We utilized rat liver microsomes to screen cardiovascular drugs and identify potent inhibitors. The inhibition kinetics of nicardipine were determined in vitro, and molecular docking to the primary entrectinib-metabolizing cytochrome P450 isoform was performed to investigate a potential mechanism for the observed interaction. Furthermore, in vivo pharmacokinetic studies were conducted in rats to evaluate the impact of nicardipine on entrectinib exposure.

Results

In rat liver microsomes, nicardipine was identified as a moderately potent inhibitor with a half-maximal inhibitory concentration (IC50) of 1.43 µM, inhibiting entrectinib metabolism through dual competitive and noncompetitive mechanisms (inhibition constants: Ki = 1.28 µM; αKi = 1.92 µM).
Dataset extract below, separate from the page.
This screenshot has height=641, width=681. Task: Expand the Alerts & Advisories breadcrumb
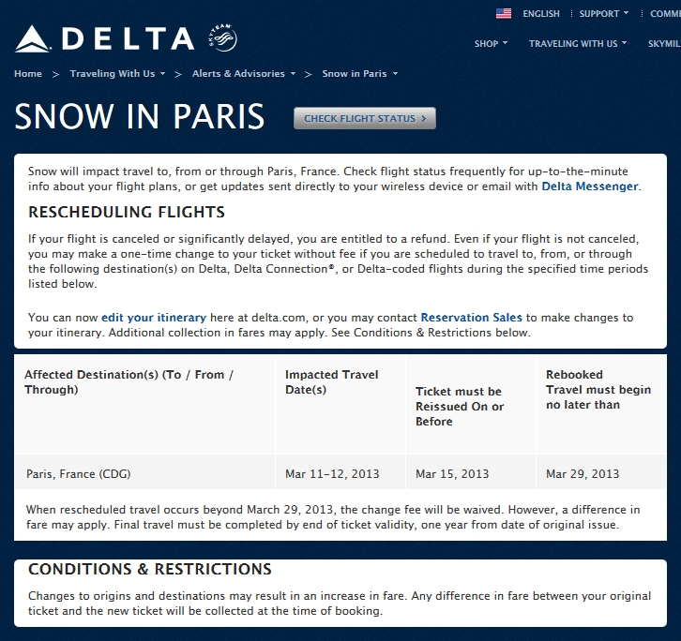[x=244, y=73]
In vivo studies showed that nicardipine significantly increased the area under the curve (AUC) and maximum plasma concentration (Cmax) of entrectinib by ~ 1.5-fold, while reducing clearance (CLz/F) and volume of distribution (Vz/F) (p < 0.05).

Conclusions

These findings in rat models and in silico docking indicate that nicardipine increases entrectinib exposure. While these results underscore the risk of significant DDIs, further clinical studies in humans are required to confirm this interaction and determine if entrectinib dose adjustments are necessary to mitigate adverse events.